(Records from a collection)
☆ ☆ ☆ ☆ ☆

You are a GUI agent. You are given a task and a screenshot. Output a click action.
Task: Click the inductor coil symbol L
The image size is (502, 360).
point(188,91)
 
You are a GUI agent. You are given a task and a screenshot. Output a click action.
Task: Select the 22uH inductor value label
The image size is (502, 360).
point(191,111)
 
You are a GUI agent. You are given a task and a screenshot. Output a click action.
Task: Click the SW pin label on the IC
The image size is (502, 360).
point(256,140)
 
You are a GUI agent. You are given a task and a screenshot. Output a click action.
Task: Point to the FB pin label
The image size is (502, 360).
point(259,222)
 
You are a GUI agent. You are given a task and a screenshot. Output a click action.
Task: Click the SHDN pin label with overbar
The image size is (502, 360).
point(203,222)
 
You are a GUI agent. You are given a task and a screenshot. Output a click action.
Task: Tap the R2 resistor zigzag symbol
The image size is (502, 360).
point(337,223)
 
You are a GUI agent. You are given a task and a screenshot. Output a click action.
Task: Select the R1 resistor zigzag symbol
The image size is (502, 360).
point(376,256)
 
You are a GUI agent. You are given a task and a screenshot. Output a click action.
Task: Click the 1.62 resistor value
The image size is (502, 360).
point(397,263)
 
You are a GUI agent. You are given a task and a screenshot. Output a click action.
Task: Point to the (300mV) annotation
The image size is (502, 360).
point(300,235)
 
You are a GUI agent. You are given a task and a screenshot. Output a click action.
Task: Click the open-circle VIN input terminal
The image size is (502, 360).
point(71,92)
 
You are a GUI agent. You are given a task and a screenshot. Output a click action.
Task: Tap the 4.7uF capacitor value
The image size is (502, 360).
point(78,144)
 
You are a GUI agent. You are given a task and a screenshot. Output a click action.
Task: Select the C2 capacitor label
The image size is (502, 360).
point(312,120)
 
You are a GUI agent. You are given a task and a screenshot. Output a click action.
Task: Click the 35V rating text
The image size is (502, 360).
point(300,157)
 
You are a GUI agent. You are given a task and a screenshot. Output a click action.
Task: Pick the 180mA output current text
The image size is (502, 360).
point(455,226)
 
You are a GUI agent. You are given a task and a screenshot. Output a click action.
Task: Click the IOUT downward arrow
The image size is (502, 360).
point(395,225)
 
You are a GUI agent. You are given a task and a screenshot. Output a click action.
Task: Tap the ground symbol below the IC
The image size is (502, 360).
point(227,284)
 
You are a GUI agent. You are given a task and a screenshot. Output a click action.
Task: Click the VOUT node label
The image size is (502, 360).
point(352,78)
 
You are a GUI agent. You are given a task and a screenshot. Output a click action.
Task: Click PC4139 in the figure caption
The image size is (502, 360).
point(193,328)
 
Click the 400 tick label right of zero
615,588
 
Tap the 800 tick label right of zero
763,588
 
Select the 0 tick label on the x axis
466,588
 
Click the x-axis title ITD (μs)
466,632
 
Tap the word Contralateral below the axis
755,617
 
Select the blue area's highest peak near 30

☆ ☆ ☆ ☆ ☆

# PROBLEM TO WORK ON
Write out every one of the lines above as a numbered list, omitting the blank ones.

# TASK OUTPUT
1. You are a GUI agent. You are given a task and a screenshot. Output a click action.
2. Task: Click the inductor coil symbol L
3. The image size is (502, 360).
4. point(188,91)
5. You are a GUI agent. You are given a task and a screenshot. Output a click action.
6. Task: Select the 22uH inductor value label
7. The image size is (502, 360).
8. point(191,111)
9. You are a GUI agent. You are given a task and a screenshot. Output a click action.
10. Task: Click the SW pin label on the IC
11. The image size is (502, 360).
12. point(256,140)
13. You are a GUI agent. You are given a task and a screenshot. Output a click action.
14. Task: Point to the FB pin label
15. The image size is (502, 360).
16. point(259,222)
17. You are a GUI agent. You are given a task and a screenshot. Output a click action.
18. Task: Click the SHDN pin label with overbar
19. The image size is (502, 360).
20. point(203,222)
21. You are a GUI agent. You are given a task and a screenshot. Output a click action.
22. Task: Tap the R2 resistor zigzag symbol
23. The image size is (502, 360).
24. point(337,223)
25. You are a GUI agent. You are given a task and a screenshot. Output a click action.
26. Task: Select the R1 resistor zigzag symbol
27. The image size is (502, 360).
28. point(376,256)
29. You are a GUI agent. You are given a task and a screenshot. Output a click action.
30. Task: Click the 1.62 resistor value
31. The image size is (502, 360).
32. point(397,263)
33. You are a GUI agent. You are given a task and a screenshot. Output a click action.
34. Task: Point to the (300mV) annotation
35. The image size is (502, 360).
36. point(300,235)
37. You are a GUI agent. You are given a task and a screenshot. Output a click action.
38. Task: Click the open-circle VIN input terminal
39. The image size is (502, 360).
40. point(71,92)
41. You are a GUI agent. You are given a task and a screenshot. Output a click action.
42. Task: Tap the 4.7uF capacitor value
43. The image size is (502, 360).
44. point(78,144)
45. You are a GUI agent. You are given a task and a screenshot. Output a click action.
46. Task: Select the C2 capacitor label
47. The image size is (502, 360).
48. point(312,120)
49. You are a GUI agent. You are given a task and a screenshot. Output a click action.
50. Task: Click the 35V rating text
51. The image size is (502, 360).
52. point(300,157)
53. You are a GUI agent. You are given a task and a screenshot. Output a click action.
54. Task: Pick the 180mA output current text
55. The image size is (502, 360).
56. point(455,226)
57. You are a GUI agent. You are given a task and a screenshot. Output a click action.
58. Task: Click the IOUT downward arrow
59. The image size is (502, 360).
60. point(395,225)
61. You are a GUI agent. You are given a task and a screenshot. Output a click action.
62. Task: Tap the ground symbol below the IC
63. The image size is (502, 360).
64. point(227,284)
65. You are a GUI agent. You are given a task and a screenshot. Output a click action.
66. Task: Click the VOUT node label
67. The image size is (502, 360).
68. point(352,78)
69. You are a GUI agent. You are given a task and a screenshot. Output a click action.
70. Task: Click PC4139 in the figure caption
71. The image size is (502, 360).
72. point(193,328)
73. Click the 400 tick label right of zero
74. 615,588
75. Tap the 800 tick label right of zero
76. 763,588
77. Select the 0 tick label on the x axis
78. 466,588
79. Click the x-axis title ITD (μs)
80. 466,632
81. Tap the word Contralateral below the axis
82. 755,617
83. Select the blue area's highest peak near 30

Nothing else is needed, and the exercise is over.